The opposite phenomenon can be observed in high-tax states. The data show large inflows of taxpayers into high-tax states. From 2015 through 2022, California had inflows of 3 million individuals and New York had inflows of 1.9 million. Most of those inflows were from states with lower or zero tax rates.

The gross inflow and outflow shown in the figure tell us that state income taxes are only a small part of relocation decisions in the aggregate.

Putting it all together, the net inflow data in Table 1 shows that state income taxes affect migration patterns. But the gross inflow and outflow shown in the figure tell us that state income taxes are only a small part of relocation decisions in the aggregate. Those results are consistent with a 2011 study that found that while some high-income earners move to states with lower taxes, the overall effect of tax rates on migration is relatively small. (Cristobal Young and Charles Varner, “Millionaire Migration and State Taxation of Top Incomes: Evidence From a Natural Experiment,” Nat’l Tax J. 255 (June 2011).)

More Perspective

The attention-grabbing numbers in Table 1 are from the four most populous states — California, Texas, Florida, and New York — which by chance are among the states with the highest and lowest tax rates. The effects of taxes on net migrations are pronounced, but are they large in proportion to the size of these states? Table 2 expresses net migration of states as a proportion of the total population of individuals to tax returns in each state.

Table 2 offers a better perspective on how state income taxes affect net migration.
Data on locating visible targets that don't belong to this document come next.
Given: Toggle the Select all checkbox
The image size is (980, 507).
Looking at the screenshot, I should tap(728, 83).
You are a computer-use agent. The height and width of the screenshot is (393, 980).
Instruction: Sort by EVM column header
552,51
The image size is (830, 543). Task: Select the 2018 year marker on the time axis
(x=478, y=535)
While some states with low tax rates — like Florida and Nevada — still receive a considerable amount of inward net migration relative to their populations, their inflows relative to their sizes are not out of line with states that have significant income tax rates, like South Carolina and Idaho. On the right-hand side of Table 2, we see that high-tax jurisdictions — like the District of Columbia and New York — suffer their share of migration outflows, but so do low-tax states like North Dakota and Louisiana.

But contrary to the theory of fiscal federalism, three states with low tax rates have net outward migration by households with AGI that exceeds $200,000.
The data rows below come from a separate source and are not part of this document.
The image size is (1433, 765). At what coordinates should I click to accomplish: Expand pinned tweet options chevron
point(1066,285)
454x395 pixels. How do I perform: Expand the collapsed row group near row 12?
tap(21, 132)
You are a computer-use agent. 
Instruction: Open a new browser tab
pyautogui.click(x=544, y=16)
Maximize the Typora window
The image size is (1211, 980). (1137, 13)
In Table 3 we further explore the available data for evidence of relationships between state individual income tax rates and migration. First, we focus exclusively on the migration of individuals with federal tax returns with more than $200,000 of adjusted gross income. At the top of the table, we can see that states with no income taxes all have net inward migration. But contrary to the theory of fiscal federalism, three states with low rates have net outward migration by households with AGI that exceeds $200,000. Table 3 shows that several states — Oregon and Vermont, for example — on net attract high-income taxpayers despite high income tax rates.


In Table 3 we also compare net migration rates of high-income taxpayers (AGI over 200,000) and lower-income taxpayers (AGI between $25,000 and $50,000). Our expectation is that the top tax rates shown in the table would have a greater effect on the migration behavior of high-income taxpayers. For example, we see that for income over $200,000, Florida has a net inward immigration rate of 3.7 percent. That is much larger than the 0.6 percent rate for low-income households, strongly suggesting that taxes matter in deciding to move to or from Florida.
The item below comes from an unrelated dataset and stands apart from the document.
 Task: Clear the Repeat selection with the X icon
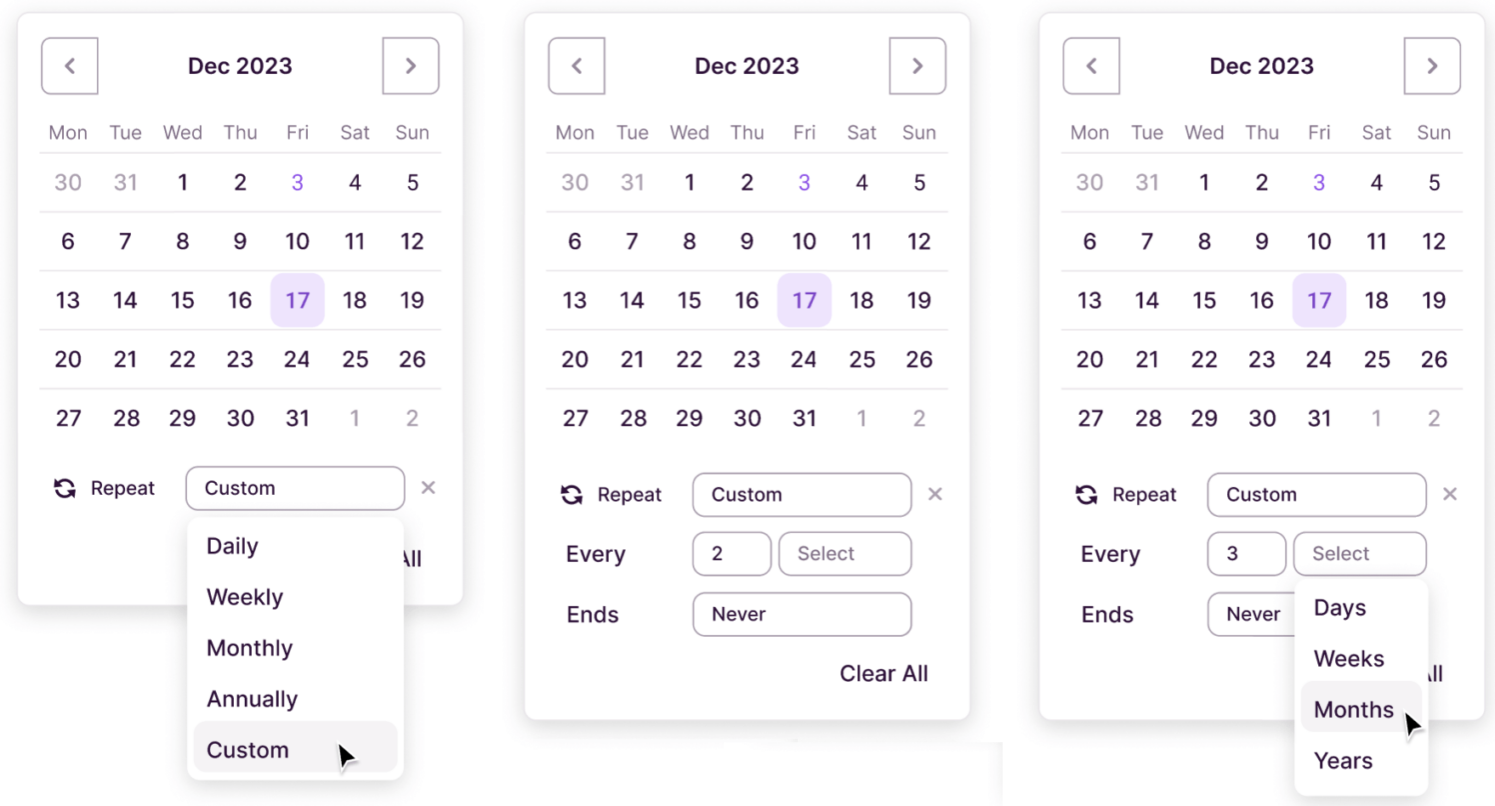click(428, 488)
For high tax-rate states we expect the opposite, and we do observe that, for example, in New Jersey, where high-income taxpayers on net leave the state at a high rate (0.6 percent) relative to low-income taxpayers (0.4 percent). But the expected pattern isn’t always present. For example, in South Carolina and Maine, the net inward migration rate is larger for high-income than low-income taxpayers, despite the relatively high tax rates in those states.

For those seeking clear answers, might we suggest that you can’t escape the complexity of reality? (That’s for politicians and ideologues.) What is the role of state income tax in individuals’ location decisions? Like so many things affected by tax, it seems that interstate migration is sometimes affected by state income taxes, but it’s usually just on the margin.